In Summer, 2018, the City of Toronto adopted Official Plan Amendment 403, allowing for laneway suites to be permitted as-of-right. By some estimates, close to 30,000 lots currently qualify for a laneway suite. However, many thousands of properties are excluded from the current planning regime, which requires—among other things—that the property be adjacent to a public laneway.

Enter Garden Suites. The new typology, which does not require laneway access, promises to increase opportunities for adding gentle density to the city’s low-rise residential neighbourhoods.

Where Garden Suites fit into a wider range of housing typologies, image via City of Toronto
On December 8, the City Planning and Housing Committee voted to endorse a staff review of the housing typology, pushing it one step closer to reality. City Staff now begin the next steps of preparing a final report with recommendations, set to be completed by the end of Q2 2021. Councillor Ana Bailão, Chair of the Planning and Housing Committee, is optimistic that all the pieces will be in place for garden housing to become a reality in Toronto by Summer, 2021.

Of course, approval is not guaranteed when the question ultimately comes before City Council.

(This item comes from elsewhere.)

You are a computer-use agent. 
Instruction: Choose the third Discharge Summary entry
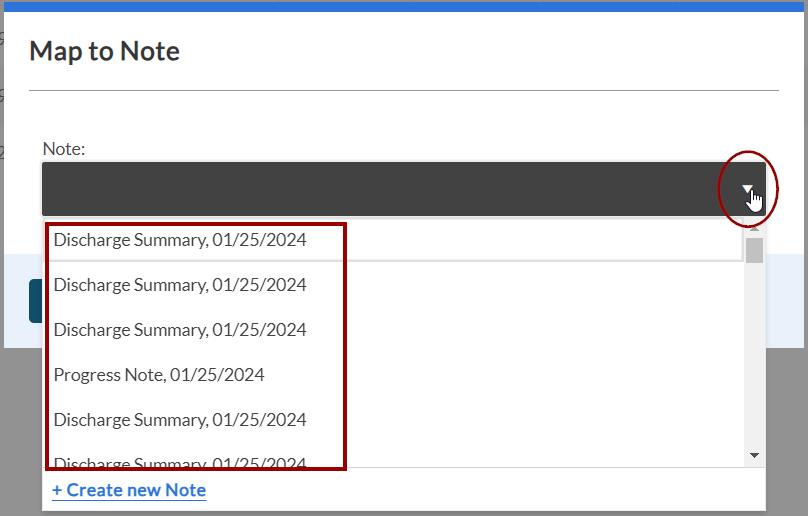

Until then, advocates of garden housing plan on taking an active advocacy role. Lanescape, which was a key player in the push to bring laneway housing to Toronto, is one such group. Co-founder Craig Race sees garden suites as a natural next step, potentially opening hundreds of thousands of properties to the benefits currently afforded to those eligible for laneway suites. Working alongside other advocacy groups, Lanescape will be producing its own report, following in the model of the 2017 report, co-authored by Evergreen, which helped laneway housing become a reality in Toronto.

Garden suite concept, image via @LanescapeCA/Twitter

Garden suites will not single-handedly solve Toronto’s housing crisis; but they do have the potential to introduce thousands of new rental housing units into low-rise neighbourhoods with minimal disruption to the existing urban fabric. Proponents of the initiative emphasize that they will lower the cost of entry into many parts of the city which are currently barred to those unable to afford home ownership.

That, indeed, is the stated goal of the recently initiated Expanding Housing Options in Neighbourhoods (EHON) work program, which seeks to expand housing options in the city’s so-called “Yellowbelt” of areas zoned as “neighbourhoods.” The work program was adopted by City Council in July 2020, one year after City Staff were directed to study options for filling in Toronto’s “missing middle.” As acknowledged in the November Staff report, its mandate has been made even more urgent by the unequal effects of COVID-19 across the city.

Map showing land use designations including Toronto's vast 'yellowbelt,' image via City of Toronto

It is as yet unclear exactly what garden housing in Toronto will look like when it finally does arrive, but existing regulations for as-of-right laneway housing provide some clues. Those include limits on height and massing in relation to the existing building onsite—both laneway and garden suites being defined as “accessory buildings” on the site of an existing house—as well as specifications for the relative amounts of hard and soft landscaping. As with laneway suites, it is expected that services such as water and hydro will need to be provided by the main building on site.

On the other hand, differences between the two typologies will necessitate some new solutions. In the case of emergency access, garden suites’ lack of public laneway frontage is identified as a critical issue by the November 24 Staff report.

These and other outstanding issues will be the subject of the upcoming review, which will include a consultation process during Q1 2021, with the ultimate aim of recommending by-law and official plan amendments for Council’s consideration.